Cosa c’è di più politico oggi del rifarsi a un testo scritto quasi due secoli fa dal massimo poeta italiano, Giacomo Leopardi, poco conosciuto ahimé come pensatore (bisognerebbe rileggersi interamente il suo Zibaldone per comprenderne la levatura di filosofo)? Francesca Fini ha deciso di partire proprio dal Discorso sopra lo stato presente dei costumi degl’Italiani per creare la sua performance-metafora sulla situazione dell’Italia e, di riflesso, dell’Europa. Il risultato è un’azione “chirurgica” e a tratti suggestiva che stimola molte riflessioni, un’azione dove l’immagine in movimento gioca un ruolo fondamentale nella messa in scena. Del resto Fini ha sempre fuso insieme nei suoi lavori visualmente complessi il corpo e il video, il materico (anche pittorico) e l’immateriale (soprattutto tecnologico).
L’acronimo Piigs coniato per indicare in modo piuttosto offensivo quei paesi sull’orlo del default, diventa naturalmente un jeu de mot iconico/ironico su cui Fini – con l’apporto del suo compagno di scena Daniele Sirotti – lavora, attraverso un’impostazione in alcuni punti carnascialesca. Piigs si articola su tre livelli concatenati. Il primo è dato dalla lettura integrale del testo, sottofondo significante ma non didascalico rispetto alla performance. Il secondo dalla dimensione fisica, ovvero dall’azione dell’artista. Il terzo è costituito da un paio di interventi video proiettati sullo schermo; in quello iniziale Fini visualizza i primi articoli della Costituzione Italiana mediante un lettering creato quasi in stop motion su una tavola imbandita, componendo le singole frasi lettera per lettera, con svariati oggetti e l’ausilio del compositing. Questa traduzione letterale della Costituzione sfiora volutamente il kitsch. È pop, ridondante, caotica, esattamente come la sua performance: dopo aver versato olio e passata di pomodoro su un telone di plastica – su cui all’inizio Daniele Sirotti aveva dipinto l’acronimo stesso, Piigs – Fini ci pattina sopra cancellando con tenacia e con fatica questa amalgama oleosa di rosso e nero, un impasto di vernice e materia organica. L’olio e il pomodoro rappresentano il condimento classico della cucina italiana, ma questa sorta di action painting per cancellazione – goffa e grottesca – si trasforma in un rituale senza gioia, cupo e sofferto, in una sorta di “porcile” concettuale. Il vitalismo tipico del popolo italiano in Piigs, esattamente come nel classicismo illuminista di Leopardi, è pessimismo della ragione ma anche “satura”, volutamente sgangherata, come i movimenti disarticolati dell’artista sulla scena, nuda o seminuda. Eppure l’idea di partenza, il riferirsi a Leopardi, permette a Fini di volare alto in termini politici e di non ridurre la sua opera alla facile e stereotipata polemica sul malgoverno nazionale. In gioco c’è qualcosa di più profondo e atavico che, anzi, può meglio farci comprendere come la nostra disastrosa situazione abbia radici antichissime.

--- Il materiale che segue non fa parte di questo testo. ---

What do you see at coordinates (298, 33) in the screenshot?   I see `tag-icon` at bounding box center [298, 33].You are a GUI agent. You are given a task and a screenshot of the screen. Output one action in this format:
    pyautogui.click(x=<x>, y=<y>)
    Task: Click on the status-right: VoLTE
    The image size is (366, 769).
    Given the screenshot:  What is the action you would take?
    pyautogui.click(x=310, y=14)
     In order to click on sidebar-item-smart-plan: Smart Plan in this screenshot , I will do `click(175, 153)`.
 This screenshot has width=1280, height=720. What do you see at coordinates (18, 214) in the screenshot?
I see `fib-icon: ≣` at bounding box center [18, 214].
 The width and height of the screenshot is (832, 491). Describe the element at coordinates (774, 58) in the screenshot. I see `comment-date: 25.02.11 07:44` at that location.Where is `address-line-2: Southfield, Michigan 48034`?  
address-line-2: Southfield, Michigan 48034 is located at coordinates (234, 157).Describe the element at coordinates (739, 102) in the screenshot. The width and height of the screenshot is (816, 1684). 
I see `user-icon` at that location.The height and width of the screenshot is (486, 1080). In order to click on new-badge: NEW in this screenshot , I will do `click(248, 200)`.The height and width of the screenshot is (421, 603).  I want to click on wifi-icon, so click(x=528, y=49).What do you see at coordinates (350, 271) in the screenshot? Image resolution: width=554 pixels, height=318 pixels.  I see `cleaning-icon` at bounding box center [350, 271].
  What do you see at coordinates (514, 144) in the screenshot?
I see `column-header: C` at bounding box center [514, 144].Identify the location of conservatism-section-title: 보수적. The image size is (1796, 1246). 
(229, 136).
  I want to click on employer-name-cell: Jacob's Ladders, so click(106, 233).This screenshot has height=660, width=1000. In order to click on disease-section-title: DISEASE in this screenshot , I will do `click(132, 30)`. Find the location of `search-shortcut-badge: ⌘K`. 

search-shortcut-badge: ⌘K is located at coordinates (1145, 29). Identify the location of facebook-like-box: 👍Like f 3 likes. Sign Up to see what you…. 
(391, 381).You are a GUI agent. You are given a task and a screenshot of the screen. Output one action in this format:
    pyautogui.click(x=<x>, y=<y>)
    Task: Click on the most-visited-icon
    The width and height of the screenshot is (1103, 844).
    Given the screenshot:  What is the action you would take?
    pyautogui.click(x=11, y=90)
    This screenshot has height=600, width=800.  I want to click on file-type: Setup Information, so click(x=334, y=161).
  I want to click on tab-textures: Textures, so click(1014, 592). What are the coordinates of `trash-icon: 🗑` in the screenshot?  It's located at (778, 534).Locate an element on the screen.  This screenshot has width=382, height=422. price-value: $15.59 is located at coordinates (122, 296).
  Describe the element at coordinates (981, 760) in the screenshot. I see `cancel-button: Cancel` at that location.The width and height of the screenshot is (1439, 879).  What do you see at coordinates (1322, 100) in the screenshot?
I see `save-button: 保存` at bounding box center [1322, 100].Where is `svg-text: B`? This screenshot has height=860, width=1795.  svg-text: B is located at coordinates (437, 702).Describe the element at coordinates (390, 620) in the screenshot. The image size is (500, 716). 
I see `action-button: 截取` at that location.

Ed è forse il video finale della performance ad illuminarci meglio sull’aspetto satirico di PIiigs e sulla natura irriverente e blasfema di questo assemblage estetico-politico: le foto in rapida successione di alcuni uomini politici europei con il simbolo della Ue alle spalle (il cerchio di stelle che rappresentano i diversi stati dell’Unione) sono associate a raffigurazioni della Madonna provvista di un’aureola similare. È l’ultimo ma anche amaro sberleffo al credo europeo (“È l’Europa che ce lo chiede”) che ci ha condotti a una crisi profonda. Non solo economica ma, appunto, culturale. I costumi degli italiani analizzati da Leopardi non sono poi molto diversi da quelli attuali. E così anche la relazione tra il nostro paese e il continente di cui fa parte. Nella prima metà dell’800 l’unità dell’Italia così come quella dell’Europa erano astrazioni, ipotesi, ambizioni. Oggi sono una realtà incompiuta. Di fatto nulla è mutato, e la performance Piigs, pur lavorando sull’immaginario di una satira colorata eppur “fredda” tra sacro e profano, è qui a ricordarcelo.